= Excerpted data =
■ ■ ■ ■

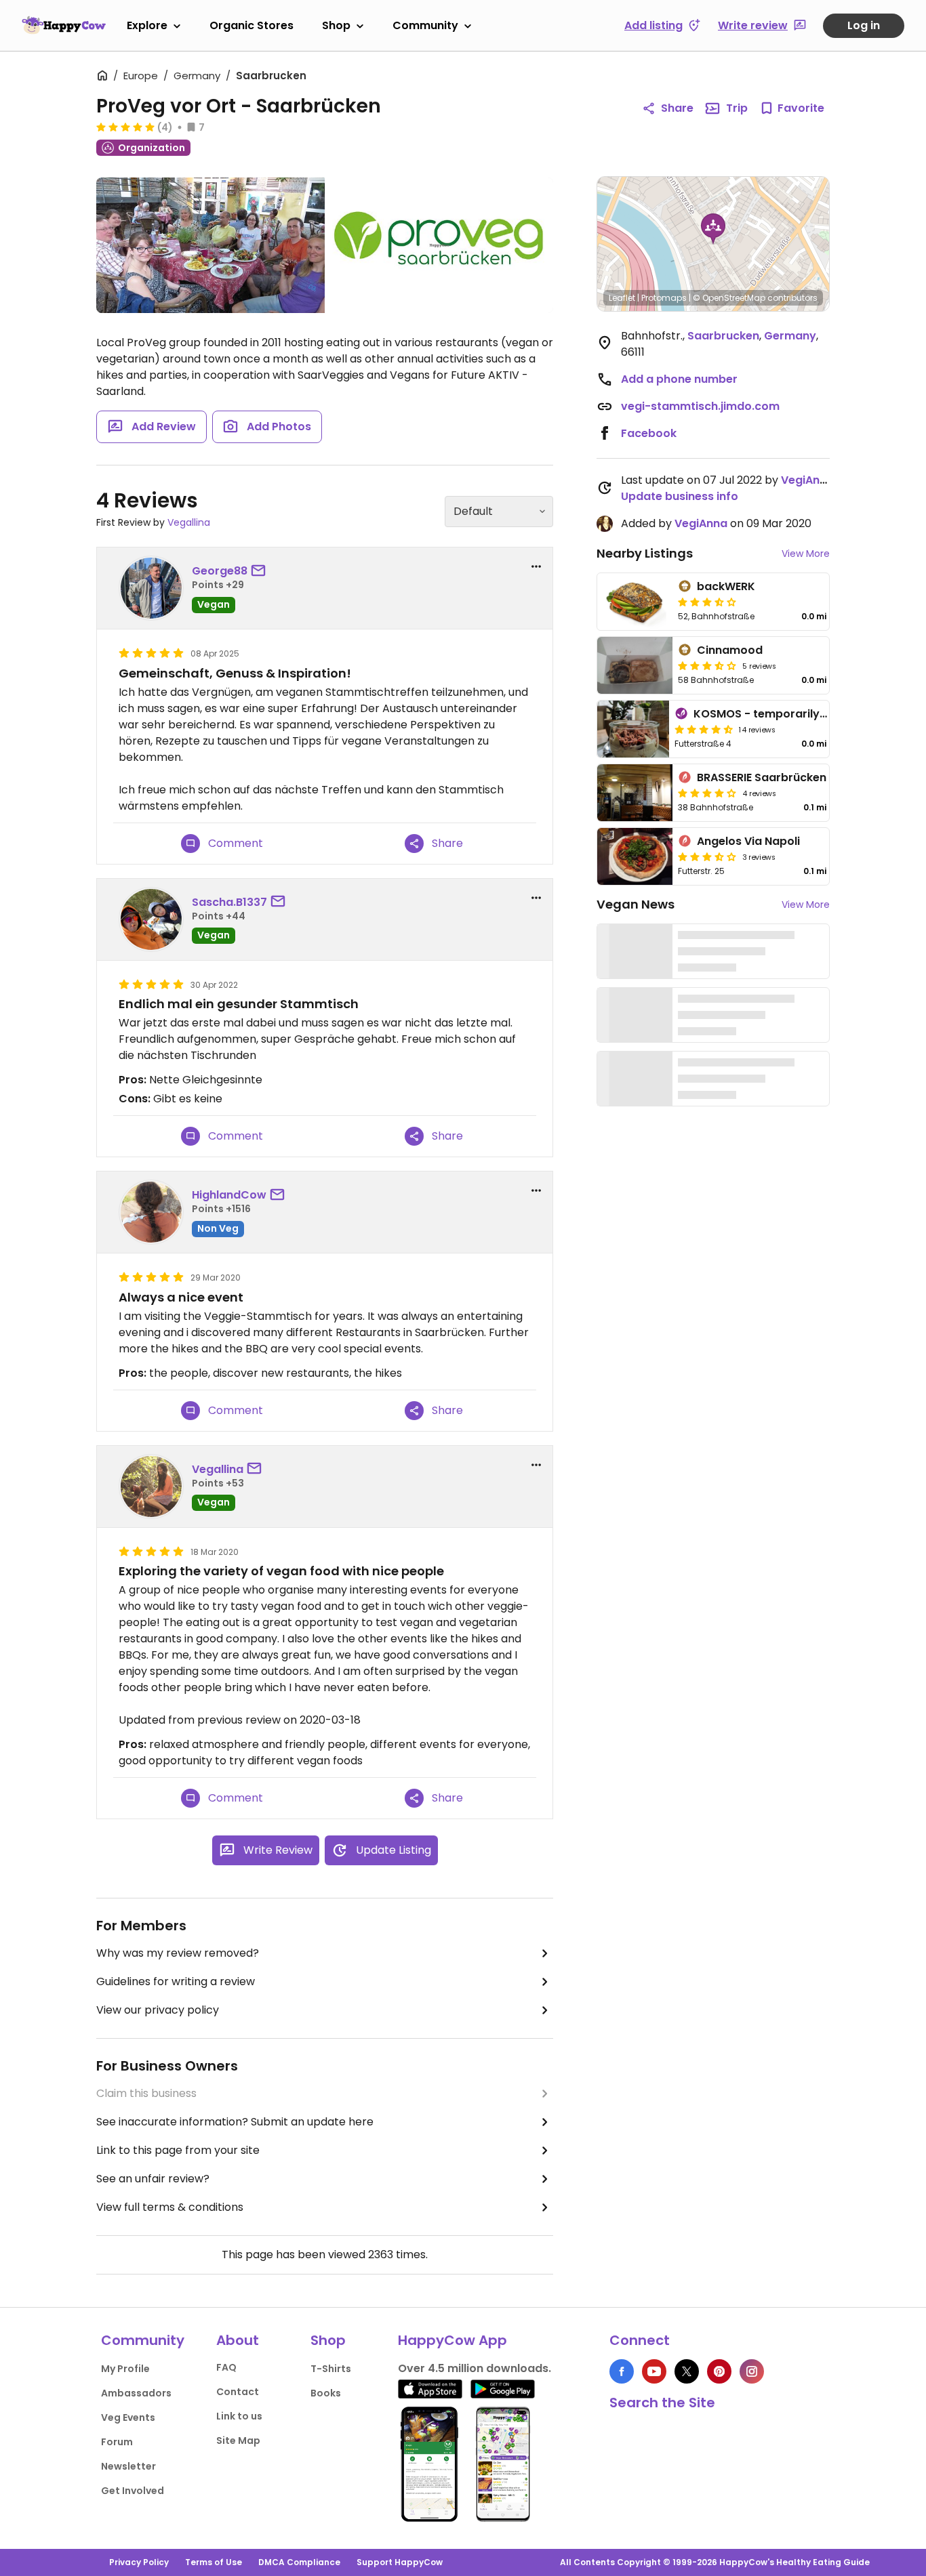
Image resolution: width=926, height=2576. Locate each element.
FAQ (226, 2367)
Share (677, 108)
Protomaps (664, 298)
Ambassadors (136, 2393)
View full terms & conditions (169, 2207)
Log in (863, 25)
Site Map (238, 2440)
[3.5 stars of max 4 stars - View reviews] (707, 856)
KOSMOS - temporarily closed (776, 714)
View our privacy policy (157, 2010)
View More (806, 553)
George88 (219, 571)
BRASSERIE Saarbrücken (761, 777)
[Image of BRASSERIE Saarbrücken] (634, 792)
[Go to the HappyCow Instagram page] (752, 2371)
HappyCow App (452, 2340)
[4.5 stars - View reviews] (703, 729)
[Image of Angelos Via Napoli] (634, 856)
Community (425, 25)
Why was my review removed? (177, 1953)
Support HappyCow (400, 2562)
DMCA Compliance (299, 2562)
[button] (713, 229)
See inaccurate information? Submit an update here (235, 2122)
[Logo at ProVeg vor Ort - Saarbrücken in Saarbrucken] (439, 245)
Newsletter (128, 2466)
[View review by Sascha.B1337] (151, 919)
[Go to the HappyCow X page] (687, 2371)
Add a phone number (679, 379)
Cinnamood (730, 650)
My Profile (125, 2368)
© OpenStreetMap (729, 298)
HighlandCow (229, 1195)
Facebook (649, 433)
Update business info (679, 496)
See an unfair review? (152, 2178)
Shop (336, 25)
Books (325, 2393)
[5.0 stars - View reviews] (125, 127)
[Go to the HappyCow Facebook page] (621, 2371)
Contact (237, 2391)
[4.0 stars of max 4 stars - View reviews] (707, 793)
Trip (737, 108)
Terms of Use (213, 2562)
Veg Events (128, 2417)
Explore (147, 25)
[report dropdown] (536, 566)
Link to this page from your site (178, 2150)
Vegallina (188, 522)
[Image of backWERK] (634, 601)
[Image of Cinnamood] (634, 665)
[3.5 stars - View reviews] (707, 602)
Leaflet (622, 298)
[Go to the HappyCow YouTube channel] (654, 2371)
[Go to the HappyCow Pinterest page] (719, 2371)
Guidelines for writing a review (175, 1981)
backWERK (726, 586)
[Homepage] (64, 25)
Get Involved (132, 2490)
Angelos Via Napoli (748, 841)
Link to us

■ ■ ■ ■

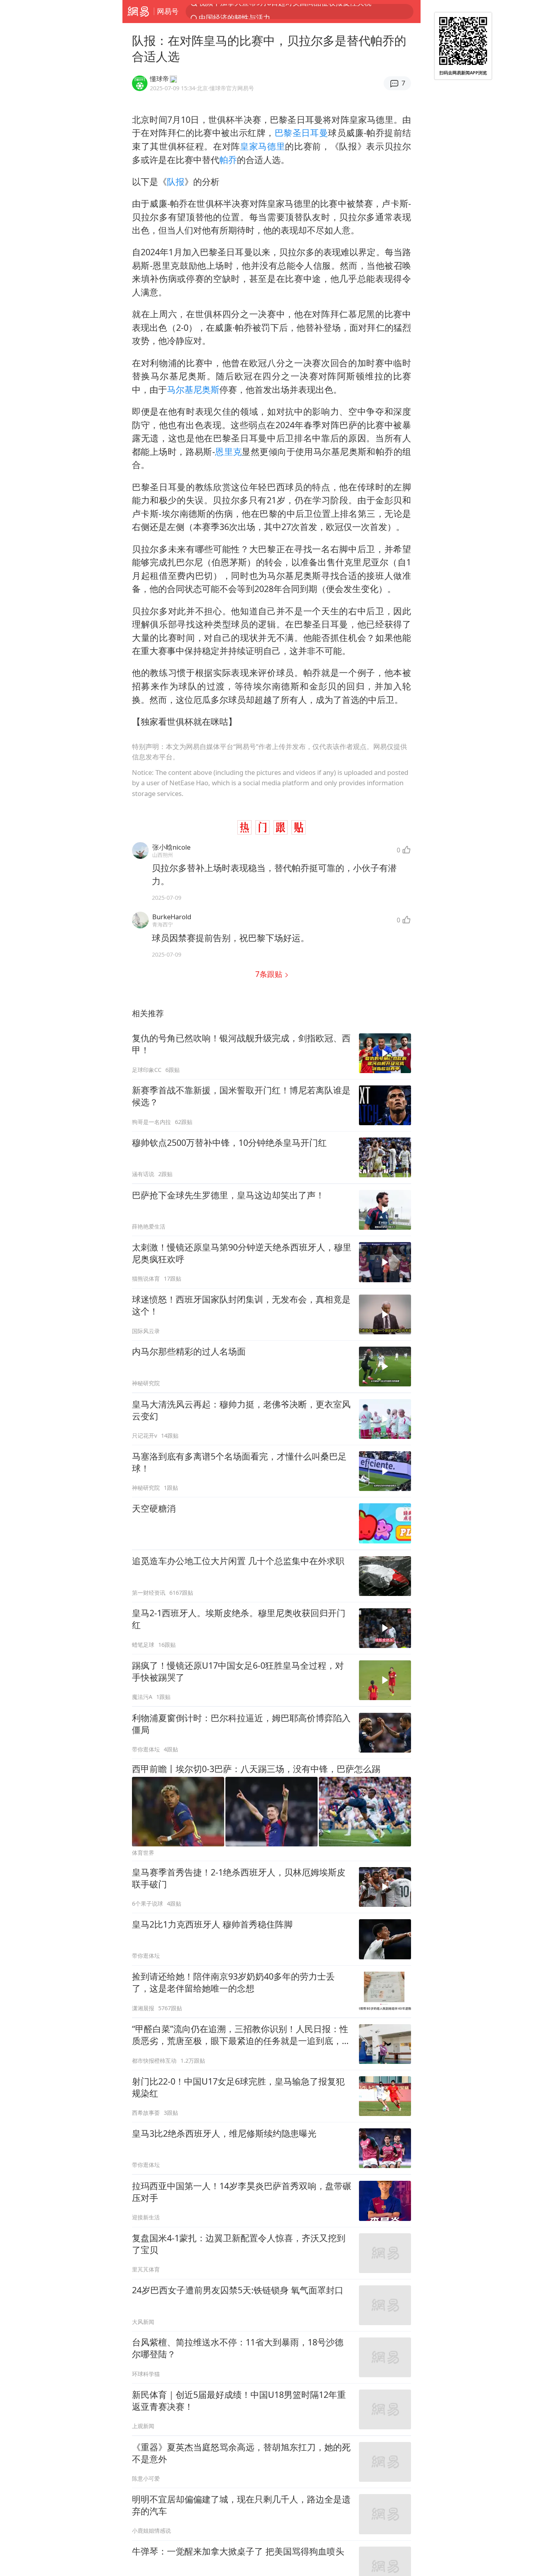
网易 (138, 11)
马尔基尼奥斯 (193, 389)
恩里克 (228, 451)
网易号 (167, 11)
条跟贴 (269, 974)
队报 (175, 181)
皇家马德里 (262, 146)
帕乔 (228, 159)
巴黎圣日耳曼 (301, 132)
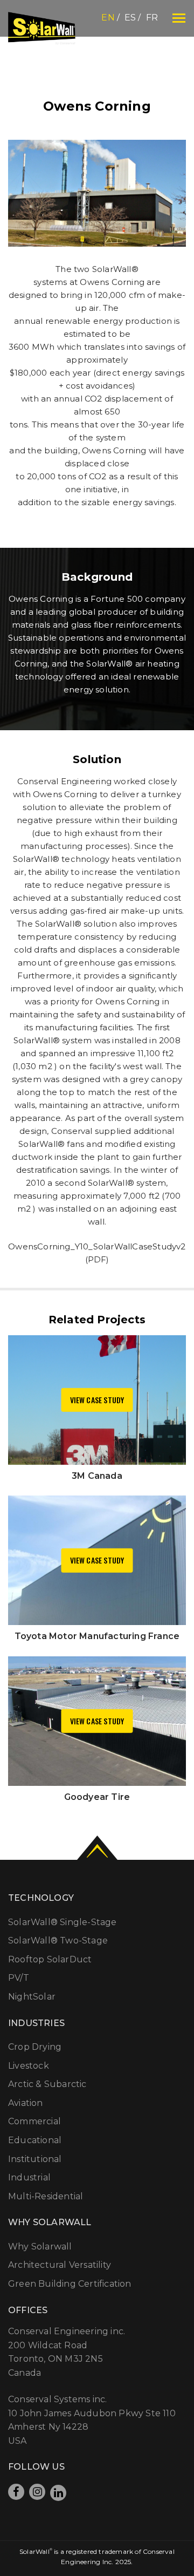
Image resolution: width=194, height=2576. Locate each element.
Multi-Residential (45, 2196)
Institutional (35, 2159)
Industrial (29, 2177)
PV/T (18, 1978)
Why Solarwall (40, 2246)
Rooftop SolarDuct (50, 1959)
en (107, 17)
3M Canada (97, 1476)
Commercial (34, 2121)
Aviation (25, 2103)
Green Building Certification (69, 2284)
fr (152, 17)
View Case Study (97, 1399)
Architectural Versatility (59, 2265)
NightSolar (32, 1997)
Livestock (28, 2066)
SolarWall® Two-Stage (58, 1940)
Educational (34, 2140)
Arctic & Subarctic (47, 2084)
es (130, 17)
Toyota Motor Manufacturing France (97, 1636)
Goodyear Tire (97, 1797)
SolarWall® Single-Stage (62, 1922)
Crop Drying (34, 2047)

■ ■ ■ ■

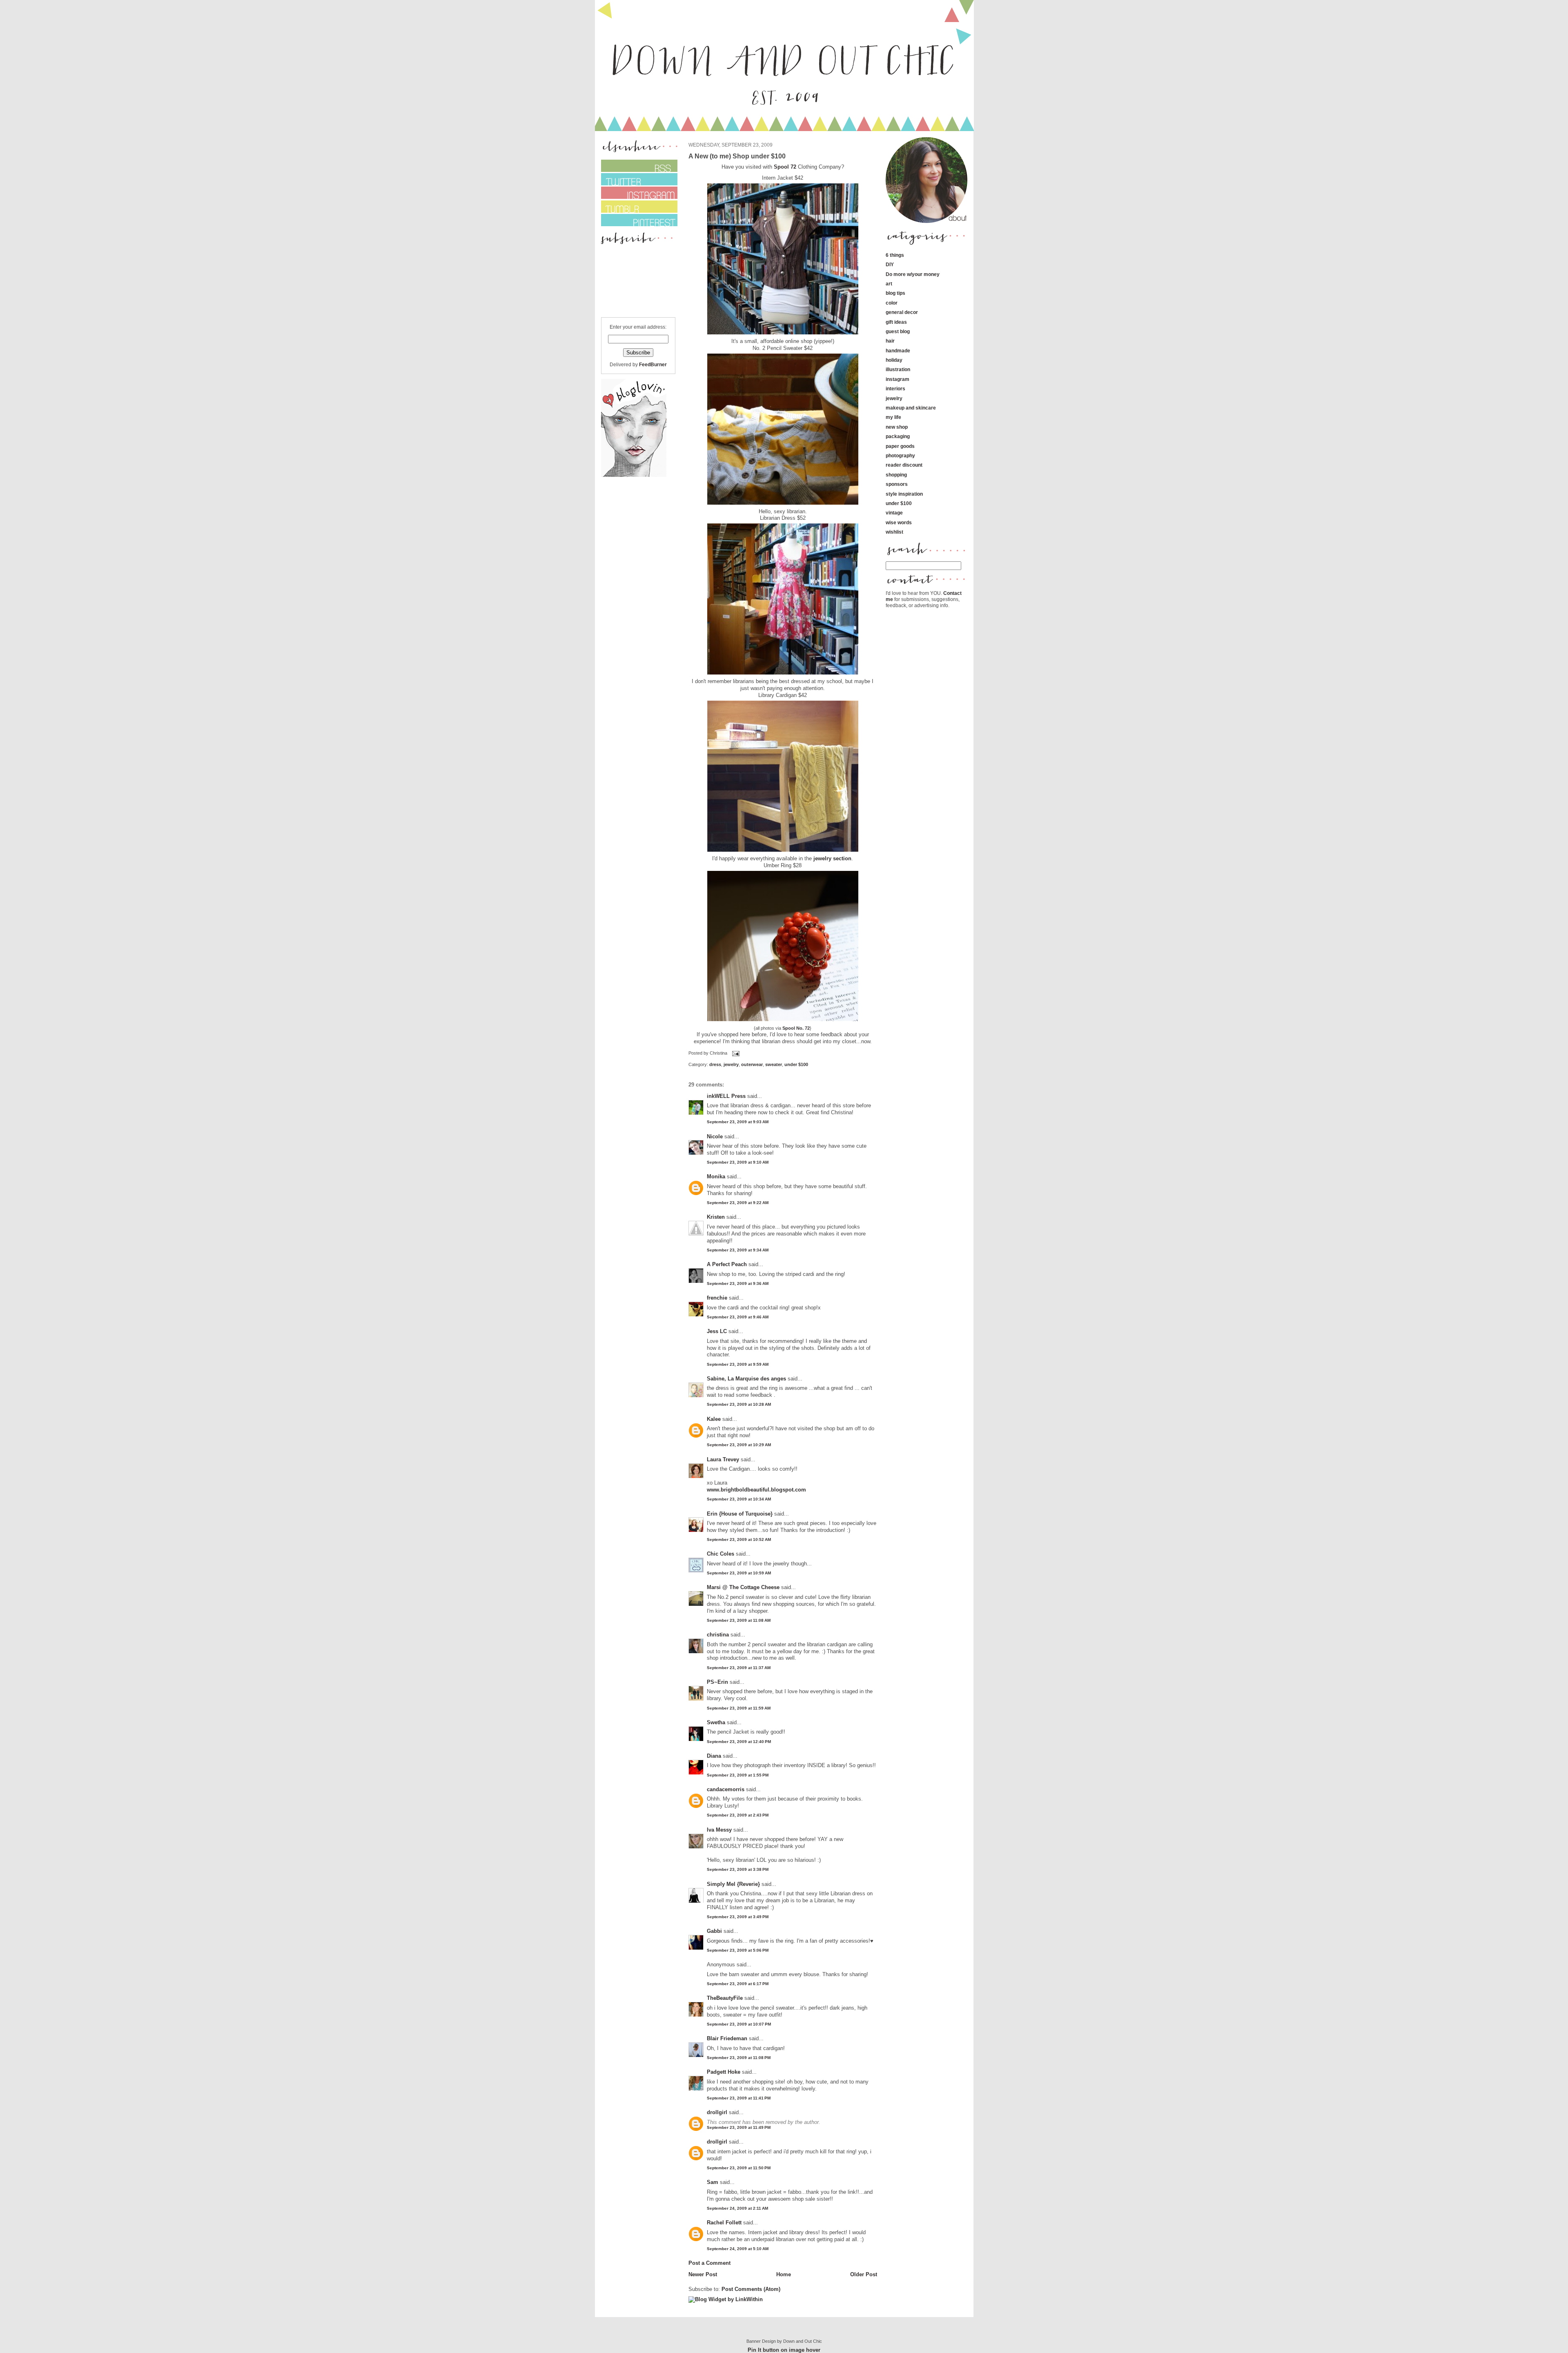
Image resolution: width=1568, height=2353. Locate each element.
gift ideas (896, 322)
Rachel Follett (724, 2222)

■ ■ ■ ■

= Work to be completed =
Only a number is expected in response: how many lines of the records above include the word "BRASSERIE".

= Expected answer =
2